The energy barriers between the parallel and anti-parallel states, as well as the saddle points along the transition path are found by the nudged elastic band (NEB) calculations through the climbing image NEB method48. In NEB calculations, a set of intermediate structures (i.e., images) between the initial state (anti-parallel state) and the final state (parallel state) are generated. They are iteratively adjusted so as to minimize the increase in energy along the transition path.

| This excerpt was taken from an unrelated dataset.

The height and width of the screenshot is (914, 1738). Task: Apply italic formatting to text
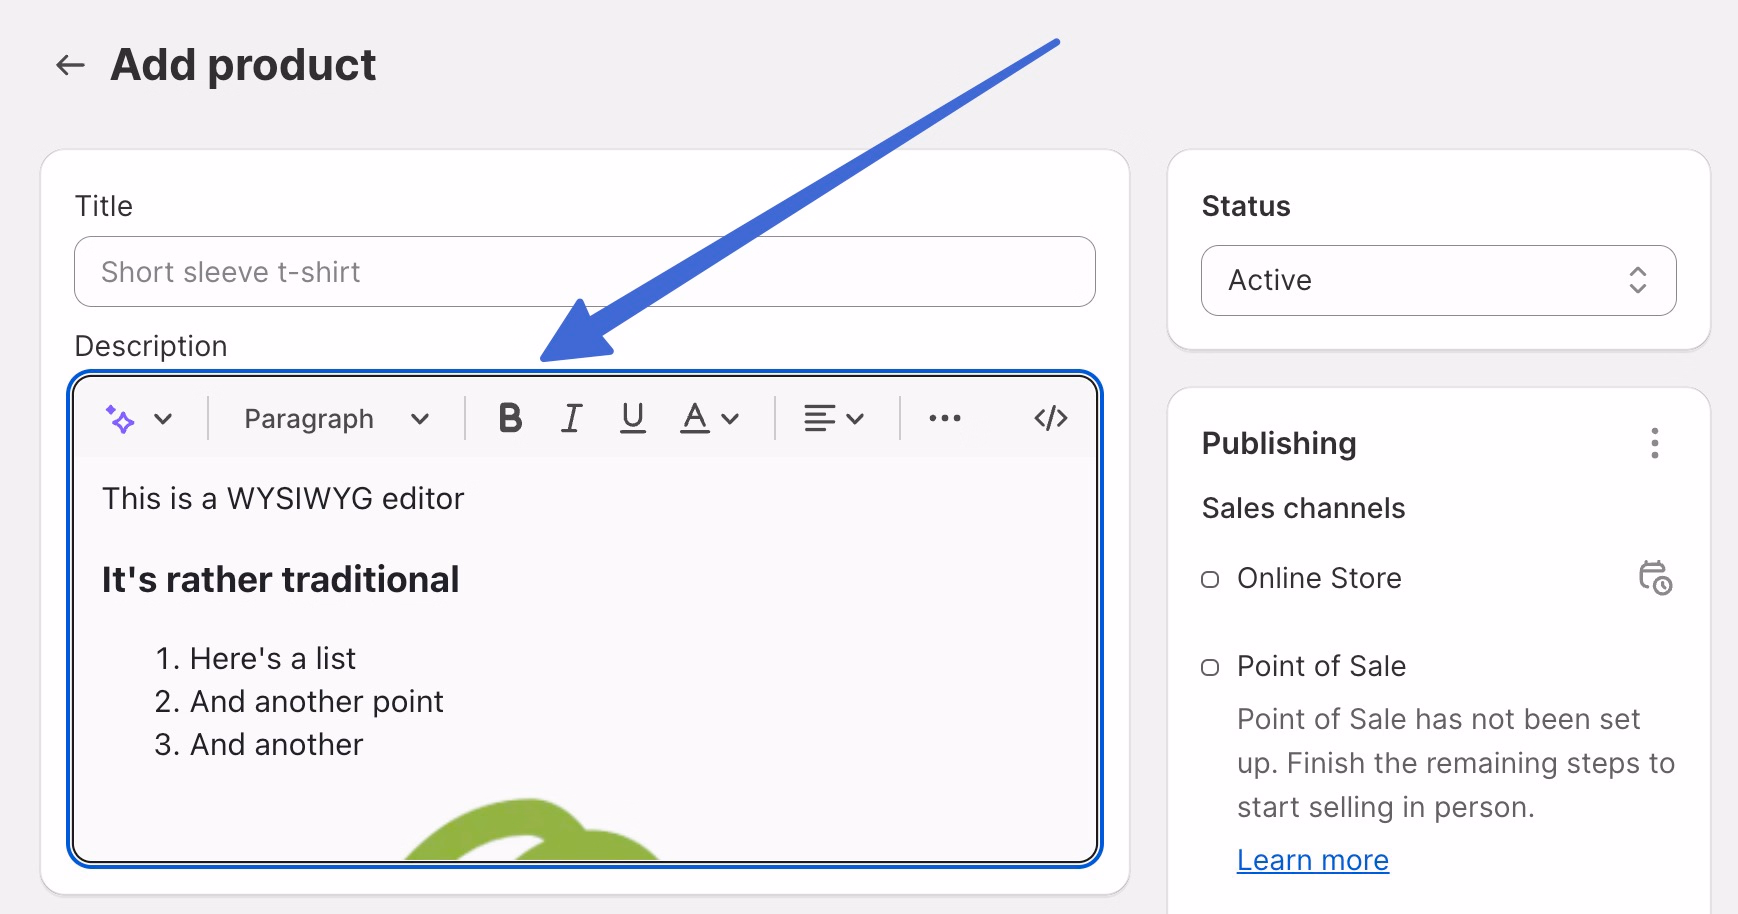coord(571,418)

The electron localization function in our study, which is used to visualize lone–pair electrons in the real space is defined as61:



$$D=\frac{1}{2}\sum _{i}| \nabla {\phi }_{i}{| }^{2}-\frac{1}{8}\frac{| \nabla \rho {| }^{2}}{\rho }$$


$${D}_{h}=\frac{3}{10}{(3{\pi }^{2})}^{\frac{5}{3}}{\rho }^{\frac{5}{3}}$$

Here \(\rho\) is the electron density and \({\phi }_{i}\) are the Kohn-–Sham wave functions.

Crystal structure search

The crystal structure search for bulk BPTO is carried out using the particle swarm optimization algorithm implemented in CALYPSO code11,16, with the assistance of CrySPY17. More than 1000 structures (50% 10-atom BiPbTi2O6 and 50% 20-atom Bi2Pb2Ti4O12) are created in 20 generations. The structural optimization and computation of total energy are performed using VASP. In the first step of high-throughput screening of these 1000 crystal structure, we used non-spin polarized calculations with the exchange-correlation functional of PBEsol. The cutoff energy of 450 eV and the k-mesh grid density is about 2000 per atom. In the second step, the lowest 50 structures are re-calculated by the spin-polarized calculations in which the cutoff energy is increased to 600 eV and the k-mesh grid density is >2500 per atom. We consider ferromagnetic ordering and different types of antiferromagnetic orderings such as \(A\)-type, \(C\)-type and \(G\)-type62 to examine possible magnetic properties. The global structure search is performed under 0 GPa. The five lowest energy structures after screening are also studied under pressure. The space groups of the predicted crystal structures are examined by the FINDSYM code63.


We use software VESTA to show crystal structures and real-space electron localized functions64.